Output the listing in full. Every line stays exactly as it is.
◇ ◇ ◇
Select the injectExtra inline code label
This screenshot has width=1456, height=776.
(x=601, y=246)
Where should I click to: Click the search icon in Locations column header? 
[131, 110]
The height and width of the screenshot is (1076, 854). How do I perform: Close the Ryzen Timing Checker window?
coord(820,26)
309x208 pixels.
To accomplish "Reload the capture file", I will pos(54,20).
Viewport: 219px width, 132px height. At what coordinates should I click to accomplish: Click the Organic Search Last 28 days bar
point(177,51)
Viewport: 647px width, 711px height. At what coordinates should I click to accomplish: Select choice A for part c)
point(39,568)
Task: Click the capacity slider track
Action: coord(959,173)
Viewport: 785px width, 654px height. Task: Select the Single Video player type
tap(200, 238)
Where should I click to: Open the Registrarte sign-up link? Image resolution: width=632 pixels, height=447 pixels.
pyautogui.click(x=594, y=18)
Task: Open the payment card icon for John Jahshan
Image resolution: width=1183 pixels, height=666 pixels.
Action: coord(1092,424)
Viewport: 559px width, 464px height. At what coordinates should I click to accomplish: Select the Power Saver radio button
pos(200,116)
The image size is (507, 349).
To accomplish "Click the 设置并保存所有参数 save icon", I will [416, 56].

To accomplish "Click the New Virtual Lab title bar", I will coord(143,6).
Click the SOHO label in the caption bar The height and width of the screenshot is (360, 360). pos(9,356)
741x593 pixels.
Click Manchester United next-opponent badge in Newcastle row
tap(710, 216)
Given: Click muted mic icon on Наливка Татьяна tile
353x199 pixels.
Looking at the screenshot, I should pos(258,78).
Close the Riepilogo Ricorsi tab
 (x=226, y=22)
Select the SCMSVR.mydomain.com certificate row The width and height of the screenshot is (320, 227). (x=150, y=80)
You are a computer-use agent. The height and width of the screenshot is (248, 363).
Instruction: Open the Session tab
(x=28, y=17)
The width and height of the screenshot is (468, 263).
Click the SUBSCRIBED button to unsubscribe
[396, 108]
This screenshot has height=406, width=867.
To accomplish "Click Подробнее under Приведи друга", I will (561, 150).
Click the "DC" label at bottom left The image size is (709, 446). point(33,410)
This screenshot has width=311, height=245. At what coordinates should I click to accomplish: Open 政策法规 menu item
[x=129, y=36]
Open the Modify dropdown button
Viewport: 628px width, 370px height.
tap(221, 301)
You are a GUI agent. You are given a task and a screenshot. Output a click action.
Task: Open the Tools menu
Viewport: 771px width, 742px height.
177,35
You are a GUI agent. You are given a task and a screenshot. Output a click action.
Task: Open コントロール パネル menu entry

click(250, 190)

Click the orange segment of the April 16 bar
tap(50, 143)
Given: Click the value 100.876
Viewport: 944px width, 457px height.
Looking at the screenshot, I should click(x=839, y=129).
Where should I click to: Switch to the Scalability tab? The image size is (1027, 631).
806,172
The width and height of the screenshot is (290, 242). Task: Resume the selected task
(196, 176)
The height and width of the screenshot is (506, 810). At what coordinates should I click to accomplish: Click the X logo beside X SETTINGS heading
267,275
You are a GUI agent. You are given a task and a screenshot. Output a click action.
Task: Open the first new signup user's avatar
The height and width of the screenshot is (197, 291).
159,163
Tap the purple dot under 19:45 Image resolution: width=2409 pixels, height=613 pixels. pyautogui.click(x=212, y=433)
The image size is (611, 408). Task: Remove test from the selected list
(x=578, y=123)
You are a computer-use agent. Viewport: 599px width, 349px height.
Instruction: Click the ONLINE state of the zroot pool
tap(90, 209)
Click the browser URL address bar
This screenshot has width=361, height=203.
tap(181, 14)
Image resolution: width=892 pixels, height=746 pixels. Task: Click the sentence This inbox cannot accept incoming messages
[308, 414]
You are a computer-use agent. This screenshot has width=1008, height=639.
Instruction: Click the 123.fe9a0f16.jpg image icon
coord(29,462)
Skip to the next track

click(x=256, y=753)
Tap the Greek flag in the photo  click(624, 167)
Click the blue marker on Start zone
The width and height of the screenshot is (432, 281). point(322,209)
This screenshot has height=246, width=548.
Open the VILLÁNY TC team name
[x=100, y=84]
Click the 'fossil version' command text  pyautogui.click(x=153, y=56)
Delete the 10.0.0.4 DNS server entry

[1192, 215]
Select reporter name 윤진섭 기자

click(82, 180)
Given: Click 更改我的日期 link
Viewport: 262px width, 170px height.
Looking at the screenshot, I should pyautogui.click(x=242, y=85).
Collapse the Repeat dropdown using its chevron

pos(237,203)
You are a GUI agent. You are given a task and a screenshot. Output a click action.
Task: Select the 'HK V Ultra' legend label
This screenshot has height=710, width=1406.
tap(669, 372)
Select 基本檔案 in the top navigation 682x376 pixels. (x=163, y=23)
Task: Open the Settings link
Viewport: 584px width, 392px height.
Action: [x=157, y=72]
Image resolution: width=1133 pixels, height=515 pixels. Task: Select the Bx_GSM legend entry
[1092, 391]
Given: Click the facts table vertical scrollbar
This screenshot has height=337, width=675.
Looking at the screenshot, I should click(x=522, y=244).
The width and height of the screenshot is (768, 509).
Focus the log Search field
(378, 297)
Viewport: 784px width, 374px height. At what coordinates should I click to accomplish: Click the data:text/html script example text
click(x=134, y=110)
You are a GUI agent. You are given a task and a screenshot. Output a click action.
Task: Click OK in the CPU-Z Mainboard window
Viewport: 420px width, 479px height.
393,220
◇ ◇ ◇
- _Result of the exercise_
Select the injectExtra inline code label
This screenshot has width=1456, height=776.
(x=601, y=246)
Where should I click to: Click the search icon in Locations column header? 
[131, 110]
The height and width of the screenshot is (1076, 854). How do I perform: Close the Ryzen Timing Checker window?
coord(820,26)
309x208 pixels.
To accomplish "Reload the capture file", I will pos(54,20).
Viewport: 219px width, 132px height. At what coordinates should I click to accomplish: Click the Organic Search Last 28 days bar
point(177,51)
Viewport: 647px width, 711px height. At what coordinates should I click to accomplish: Select choice A for part c)
point(39,568)
Task: Click the capacity slider track
Action: coord(959,173)
Viewport: 785px width, 654px height. Task: Select the Single Video player type
tap(200, 238)
Where should I click to: Open the Registrarte sign-up link? Image resolution: width=632 pixels, height=447 pixels.
pyautogui.click(x=594, y=18)
Task: Open the payment card icon for John Jahshan
Image resolution: width=1183 pixels, height=666 pixels.
Action: coord(1092,424)
Viewport: 559px width, 464px height. At what coordinates should I click to accomplish: Select the Power Saver radio button
pos(200,116)
The image size is (507, 349).
To accomplish "Click the 设置并保存所有参数 save icon", I will [416, 56].

To accomplish "Click the New Virtual Lab title bar", I will coord(143,6).
Click the SOHO label in the caption bar The height and width of the screenshot is (360, 360). pos(9,356)
741x593 pixels.
Click Manchester United next-opponent badge in Newcastle row
tap(710, 216)
Given: Click muted mic icon on Наливка Татьяна tile
353x199 pixels.
Looking at the screenshot, I should pos(258,78).
Close the Riepilogo Ricorsi tab
 (x=226, y=22)
Select the SCMSVR.mydomain.com certificate row The width and height of the screenshot is (320, 227). (x=150, y=80)
You are a computer-use agent. The height and width of the screenshot is (248, 363).
Instruction: Open the Session tab
(x=28, y=17)
The width and height of the screenshot is (468, 263).
Click the SUBSCRIBED button to unsubscribe
[396, 108]
This screenshot has height=406, width=867.
To accomplish "Click Подробнее under Приведи друга", I will (561, 150).
Click the "DC" label at bottom left The image size is (709, 446). point(33,410)
This screenshot has width=311, height=245. At what coordinates should I click to accomplish: Open 政策法规 menu item
[x=129, y=36]
Open the Modify dropdown button
Viewport: 628px width, 370px height.
tap(221, 301)
You are a GUI agent. You are given a task and a screenshot. Output a click action.
Task: Open the Tools menu
Viewport: 771px width, 742px height.
177,35
You are a GUI agent. You are given a task and a screenshot. Output a click action.
Task: Open コントロール パネル menu entry

click(250, 190)

Click the orange segment of the April 16 bar
tap(50, 143)
Given: Click the value 100.876
Viewport: 944px width, 457px height.
Looking at the screenshot, I should click(x=839, y=129).
Where should I click to: Switch to the Scalability tab? The image size is (1027, 631).
806,172
The width and height of the screenshot is (290, 242). Task: Resume the selected task
(196, 176)
The height and width of the screenshot is (506, 810). At what coordinates should I click to accomplish: Click the X logo beside X SETTINGS heading
267,275
You are a GUI agent. You are given a task and a screenshot. Output a click action.
Task: Open the first new signup user's avatar
The height and width of the screenshot is (197, 291).
159,163
Tap the purple dot under 19:45 Image resolution: width=2409 pixels, height=613 pixels. pyautogui.click(x=212, y=433)
The image size is (611, 408). Task: Remove test from the selected list
(x=578, y=123)
You are a computer-use agent. Viewport: 599px width, 349px height.
Instruction: Click the ONLINE state of the zroot pool
tap(90, 209)
Click the browser URL address bar
This screenshot has width=361, height=203.
tap(181, 14)
Image resolution: width=892 pixels, height=746 pixels. Task: Click the sentence This inbox cannot accept incoming messages
[308, 414]
You are a computer-use agent. This screenshot has width=1008, height=639.
Instruction: Click the 123.fe9a0f16.jpg image icon
coord(29,462)
Skip to the next track

click(x=256, y=753)
Tap the Greek flag in the photo  click(624, 167)
Click the blue marker on Start zone
The width and height of the screenshot is (432, 281). point(322,209)
This screenshot has height=246, width=548.
Open the VILLÁNY TC team name
[x=100, y=84]
Click the 'fossil version' command text  pyautogui.click(x=153, y=56)
Delete the 10.0.0.4 DNS server entry

[1192, 215]
Select reporter name 윤진섭 기자

click(82, 180)
Given: Click 更改我的日期 link
Viewport: 262px width, 170px height.
Looking at the screenshot, I should pyautogui.click(x=242, y=85).
Collapse the Repeat dropdown using its chevron

pos(237,203)
You are a GUI agent. You are given a task and a screenshot. Output a click action.
Task: Select the 'HK V Ultra' legend label
This screenshot has height=710, width=1406.
tap(669, 372)
Select 基本檔案 in the top navigation 682x376 pixels. (x=163, y=23)
Task: Open the Settings link
Viewport: 584px width, 392px height.
Action: [x=157, y=72]
Image resolution: width=1133 pixels, height=515 pixels. Task: Select the Bx_GSM legend entry
[1092, 391]
Given: Click the facts table vertical scrollbar
This screenshot has height=337, width=675.
Looking at the screenshot, I should click(x=522, y=244).
The width and height of the screenshot is (768, 509).
Focus the log Search field
(378, 297)
Viewport: 784px width, 374px height. At what coordinates should I click to accomplish: Click the data:text/html script example text
click(x=134, y=110)
You are a GUI agent. You are given a task and a screenshot. Output a click action.
Task: Click OK in the CPU-Z Mainboard window
Viewport: 420px width, 479px height.
393,220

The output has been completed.